▶ _Instructions for the task_
Print exactly, and only, the lines from the one containing "Instruction: Click the" through the last line of the records below, both included; leave out the pictures.

____ Data records

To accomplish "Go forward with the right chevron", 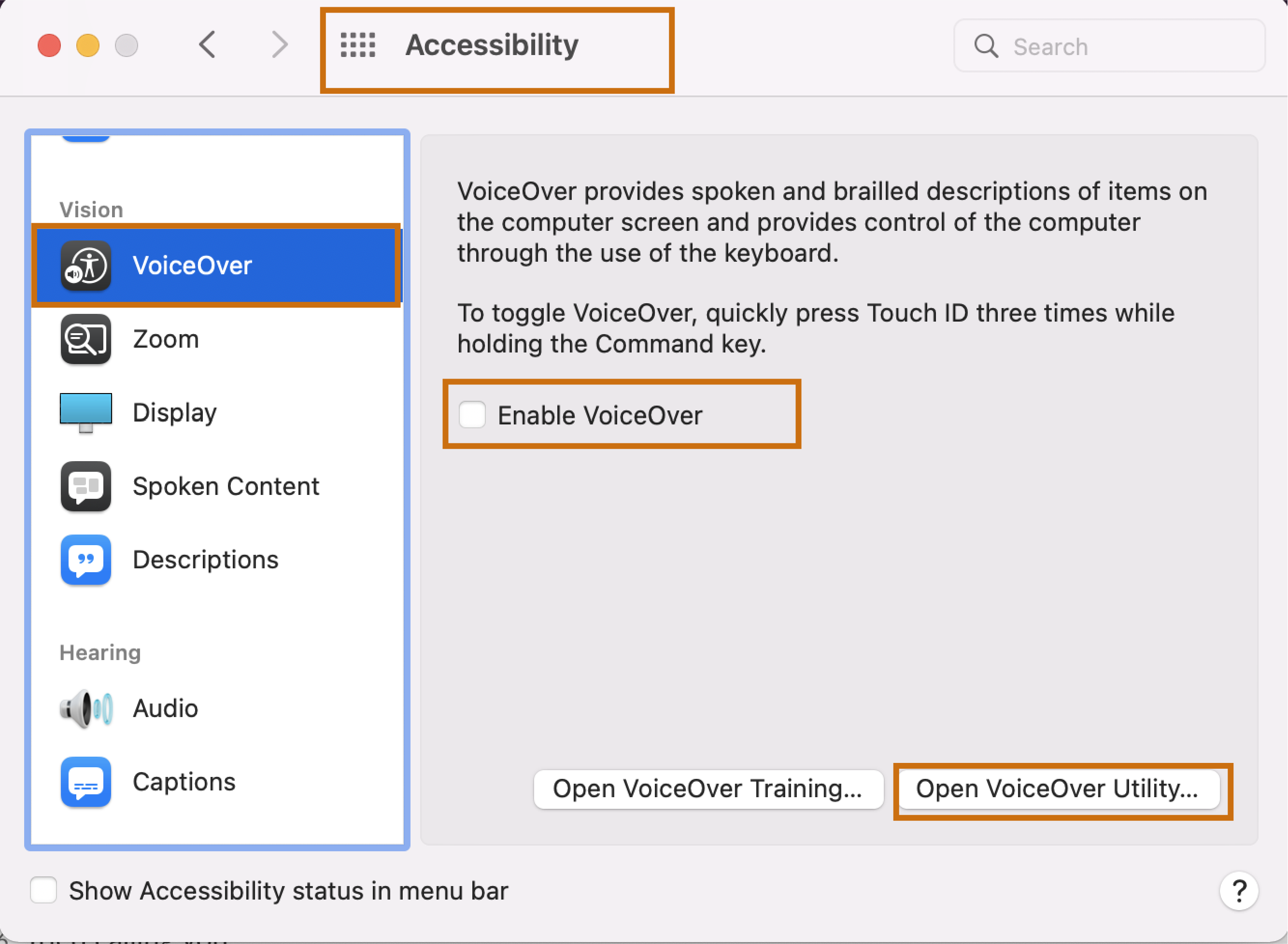I will (x=280, y=45).
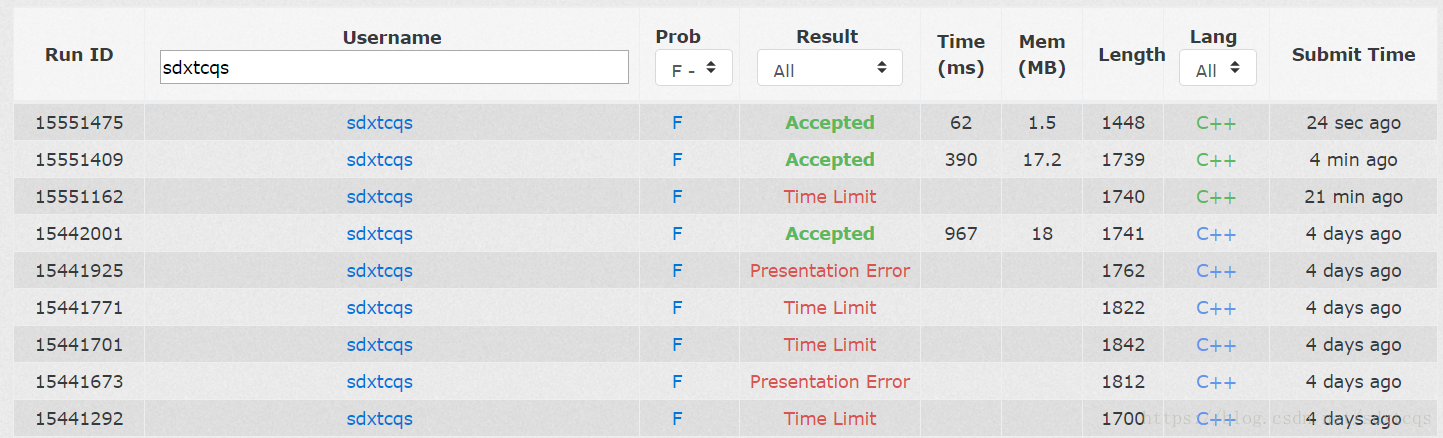Image resolution: width=1443 pixels, height=438 pixels.
Task: Click Time Limit result of run 15441292
Action: (830, 419)
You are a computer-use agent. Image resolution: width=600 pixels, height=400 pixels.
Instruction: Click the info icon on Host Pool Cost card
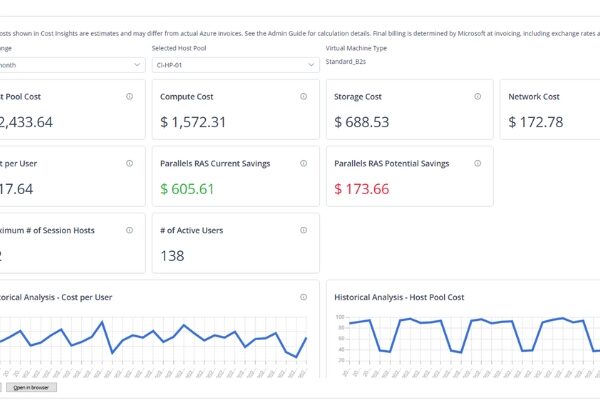pos(129,97)
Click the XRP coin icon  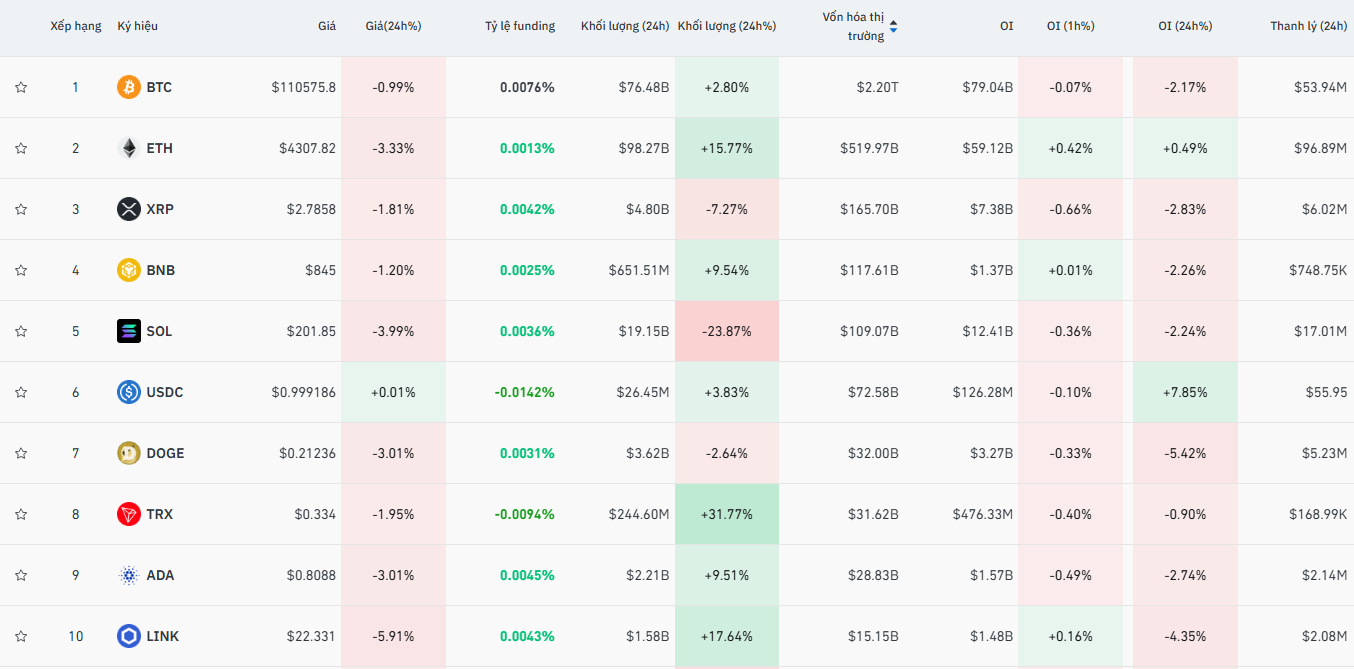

________

▶ _Answer box_
Instruction: Click the info icon on Host Pool Cost card
pos(129,97)
Click the XRP coin icon  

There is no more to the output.